◆ Assignment
Would you reproduce exactly the lines below from the one holding "Where should I click to: Select the 3.5000" through the one holding "This screenshot has width=1457, height=743.", inclusive, and no others?

◆ Collected data entries
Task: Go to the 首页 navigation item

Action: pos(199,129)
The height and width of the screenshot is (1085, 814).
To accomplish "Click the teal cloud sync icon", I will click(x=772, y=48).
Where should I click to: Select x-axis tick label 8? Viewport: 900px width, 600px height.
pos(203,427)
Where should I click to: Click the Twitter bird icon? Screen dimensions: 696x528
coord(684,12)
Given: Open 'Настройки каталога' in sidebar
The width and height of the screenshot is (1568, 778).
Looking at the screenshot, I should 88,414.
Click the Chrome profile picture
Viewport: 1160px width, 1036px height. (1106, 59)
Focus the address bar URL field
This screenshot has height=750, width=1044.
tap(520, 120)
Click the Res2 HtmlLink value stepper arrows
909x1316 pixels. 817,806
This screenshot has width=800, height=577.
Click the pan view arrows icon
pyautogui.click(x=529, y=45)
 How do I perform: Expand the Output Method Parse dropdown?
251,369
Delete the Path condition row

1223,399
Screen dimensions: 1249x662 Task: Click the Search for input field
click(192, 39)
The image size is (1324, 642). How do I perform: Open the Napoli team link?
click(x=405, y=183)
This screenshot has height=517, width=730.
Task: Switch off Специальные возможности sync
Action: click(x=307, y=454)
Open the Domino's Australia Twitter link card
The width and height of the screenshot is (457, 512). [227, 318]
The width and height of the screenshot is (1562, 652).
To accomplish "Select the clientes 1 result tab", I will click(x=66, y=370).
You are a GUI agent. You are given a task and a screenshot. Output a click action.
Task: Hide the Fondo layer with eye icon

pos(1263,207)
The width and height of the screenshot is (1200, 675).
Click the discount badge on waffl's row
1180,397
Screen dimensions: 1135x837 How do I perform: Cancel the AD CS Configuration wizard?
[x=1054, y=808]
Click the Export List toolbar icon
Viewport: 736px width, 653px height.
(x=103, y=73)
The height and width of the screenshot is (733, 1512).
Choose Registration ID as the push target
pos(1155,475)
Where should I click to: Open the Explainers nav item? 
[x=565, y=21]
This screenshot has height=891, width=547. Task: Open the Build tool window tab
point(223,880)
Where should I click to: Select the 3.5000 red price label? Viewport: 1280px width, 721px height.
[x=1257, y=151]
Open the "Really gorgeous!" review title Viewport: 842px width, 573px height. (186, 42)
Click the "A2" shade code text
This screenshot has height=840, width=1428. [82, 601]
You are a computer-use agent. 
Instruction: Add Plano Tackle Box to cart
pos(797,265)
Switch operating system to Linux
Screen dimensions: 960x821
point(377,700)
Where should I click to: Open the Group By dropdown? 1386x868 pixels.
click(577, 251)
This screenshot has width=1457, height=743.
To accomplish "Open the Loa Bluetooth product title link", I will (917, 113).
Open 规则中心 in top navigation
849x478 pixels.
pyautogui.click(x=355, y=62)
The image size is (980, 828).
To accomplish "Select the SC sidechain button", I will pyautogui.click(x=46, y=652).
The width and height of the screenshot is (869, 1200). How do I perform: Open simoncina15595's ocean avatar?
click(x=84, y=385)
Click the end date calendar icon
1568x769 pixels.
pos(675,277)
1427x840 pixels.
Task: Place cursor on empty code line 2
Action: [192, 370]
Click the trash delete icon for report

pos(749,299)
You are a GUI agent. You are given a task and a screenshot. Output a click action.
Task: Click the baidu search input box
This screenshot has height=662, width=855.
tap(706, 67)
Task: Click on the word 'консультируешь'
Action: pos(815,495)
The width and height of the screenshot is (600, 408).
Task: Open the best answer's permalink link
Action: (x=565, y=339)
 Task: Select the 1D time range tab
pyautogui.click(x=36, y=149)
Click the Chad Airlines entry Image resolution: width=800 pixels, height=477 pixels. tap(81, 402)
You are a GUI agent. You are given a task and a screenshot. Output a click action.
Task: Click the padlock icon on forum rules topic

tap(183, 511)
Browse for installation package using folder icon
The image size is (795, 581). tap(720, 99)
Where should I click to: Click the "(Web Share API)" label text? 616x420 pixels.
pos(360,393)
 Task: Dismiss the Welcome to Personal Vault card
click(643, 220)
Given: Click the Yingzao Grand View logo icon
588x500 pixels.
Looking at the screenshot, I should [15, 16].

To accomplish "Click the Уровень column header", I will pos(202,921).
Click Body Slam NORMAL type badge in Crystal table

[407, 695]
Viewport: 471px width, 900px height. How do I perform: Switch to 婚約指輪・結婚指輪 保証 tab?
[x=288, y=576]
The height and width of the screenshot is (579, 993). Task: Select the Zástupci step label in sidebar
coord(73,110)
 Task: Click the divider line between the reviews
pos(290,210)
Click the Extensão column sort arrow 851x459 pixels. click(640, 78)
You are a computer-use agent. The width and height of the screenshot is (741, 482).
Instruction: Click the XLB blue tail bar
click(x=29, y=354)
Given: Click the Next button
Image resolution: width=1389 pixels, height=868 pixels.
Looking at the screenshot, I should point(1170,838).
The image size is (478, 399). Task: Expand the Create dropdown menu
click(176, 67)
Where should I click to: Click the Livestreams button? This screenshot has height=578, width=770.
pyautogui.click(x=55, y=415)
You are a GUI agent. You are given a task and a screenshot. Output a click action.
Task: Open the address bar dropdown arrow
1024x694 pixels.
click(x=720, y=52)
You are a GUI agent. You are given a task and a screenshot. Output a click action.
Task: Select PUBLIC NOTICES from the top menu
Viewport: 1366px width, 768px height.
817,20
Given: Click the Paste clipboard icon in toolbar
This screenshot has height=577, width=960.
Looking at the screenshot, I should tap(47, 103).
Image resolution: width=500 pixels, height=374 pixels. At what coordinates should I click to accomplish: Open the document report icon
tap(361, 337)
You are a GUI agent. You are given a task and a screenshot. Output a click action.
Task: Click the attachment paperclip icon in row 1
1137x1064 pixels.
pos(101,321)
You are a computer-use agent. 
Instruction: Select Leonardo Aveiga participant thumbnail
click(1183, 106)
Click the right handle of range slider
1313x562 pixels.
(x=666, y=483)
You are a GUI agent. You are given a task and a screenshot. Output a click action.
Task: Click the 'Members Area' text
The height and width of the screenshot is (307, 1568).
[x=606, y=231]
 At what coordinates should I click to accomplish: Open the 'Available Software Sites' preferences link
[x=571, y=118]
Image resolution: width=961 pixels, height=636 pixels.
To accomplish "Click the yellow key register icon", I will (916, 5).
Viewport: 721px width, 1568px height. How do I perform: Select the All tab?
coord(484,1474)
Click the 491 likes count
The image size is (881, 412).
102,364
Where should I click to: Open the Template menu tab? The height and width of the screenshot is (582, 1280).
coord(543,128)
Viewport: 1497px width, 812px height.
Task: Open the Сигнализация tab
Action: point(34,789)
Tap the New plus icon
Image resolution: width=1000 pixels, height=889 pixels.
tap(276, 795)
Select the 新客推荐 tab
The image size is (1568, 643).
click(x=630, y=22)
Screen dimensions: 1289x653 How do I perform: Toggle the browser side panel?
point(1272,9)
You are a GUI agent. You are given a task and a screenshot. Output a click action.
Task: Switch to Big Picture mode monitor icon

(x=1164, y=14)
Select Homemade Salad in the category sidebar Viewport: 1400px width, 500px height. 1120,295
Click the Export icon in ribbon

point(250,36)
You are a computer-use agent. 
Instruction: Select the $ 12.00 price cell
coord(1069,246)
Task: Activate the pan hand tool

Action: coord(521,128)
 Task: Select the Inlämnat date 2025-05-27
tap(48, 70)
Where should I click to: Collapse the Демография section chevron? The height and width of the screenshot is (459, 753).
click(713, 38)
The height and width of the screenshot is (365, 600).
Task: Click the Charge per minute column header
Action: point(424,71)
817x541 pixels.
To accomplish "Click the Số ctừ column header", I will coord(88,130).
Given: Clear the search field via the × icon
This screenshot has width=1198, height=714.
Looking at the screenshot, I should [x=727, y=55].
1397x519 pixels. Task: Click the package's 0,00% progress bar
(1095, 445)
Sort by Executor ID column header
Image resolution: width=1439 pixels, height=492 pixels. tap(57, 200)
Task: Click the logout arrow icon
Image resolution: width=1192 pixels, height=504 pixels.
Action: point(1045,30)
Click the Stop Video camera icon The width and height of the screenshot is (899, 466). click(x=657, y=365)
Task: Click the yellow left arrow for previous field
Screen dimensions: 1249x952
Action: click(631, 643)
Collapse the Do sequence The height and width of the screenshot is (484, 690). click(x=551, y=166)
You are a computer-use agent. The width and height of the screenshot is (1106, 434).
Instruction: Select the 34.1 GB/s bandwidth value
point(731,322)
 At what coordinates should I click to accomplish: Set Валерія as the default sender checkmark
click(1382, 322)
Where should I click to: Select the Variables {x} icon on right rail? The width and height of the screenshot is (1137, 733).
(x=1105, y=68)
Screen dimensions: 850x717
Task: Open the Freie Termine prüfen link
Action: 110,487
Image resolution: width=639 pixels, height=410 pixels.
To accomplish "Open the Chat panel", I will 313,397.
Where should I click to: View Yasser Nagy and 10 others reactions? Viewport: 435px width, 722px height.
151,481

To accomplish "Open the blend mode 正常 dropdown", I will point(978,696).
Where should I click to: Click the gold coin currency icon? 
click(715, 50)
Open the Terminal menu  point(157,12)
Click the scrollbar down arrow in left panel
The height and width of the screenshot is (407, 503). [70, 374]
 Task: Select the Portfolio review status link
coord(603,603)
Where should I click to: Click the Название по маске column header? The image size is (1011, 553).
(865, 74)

◆ Task output
Where should I click to: Select the 3.5000 red price label? Viewport: 1280px width, 721px height.
[x=1257, y=151]
Open the "Really gorgeous!" review title Viewport: 842px width, 573px height. (186, 42)
Click the "A2" shade code text
This screenshot has height=840, width=1428. [82, 601]
You are a computer-use agent. 
Instruction: Add Plano Tackle Box to cart
pos(797,265)
Switch operating system to Linux
Screen dimensions: 960x821
point(377,700)
Where should I click to: Open the Group By dropdown? 1386x868 pixels.
click(577, 251)
This screenshot has width=1457, height=743.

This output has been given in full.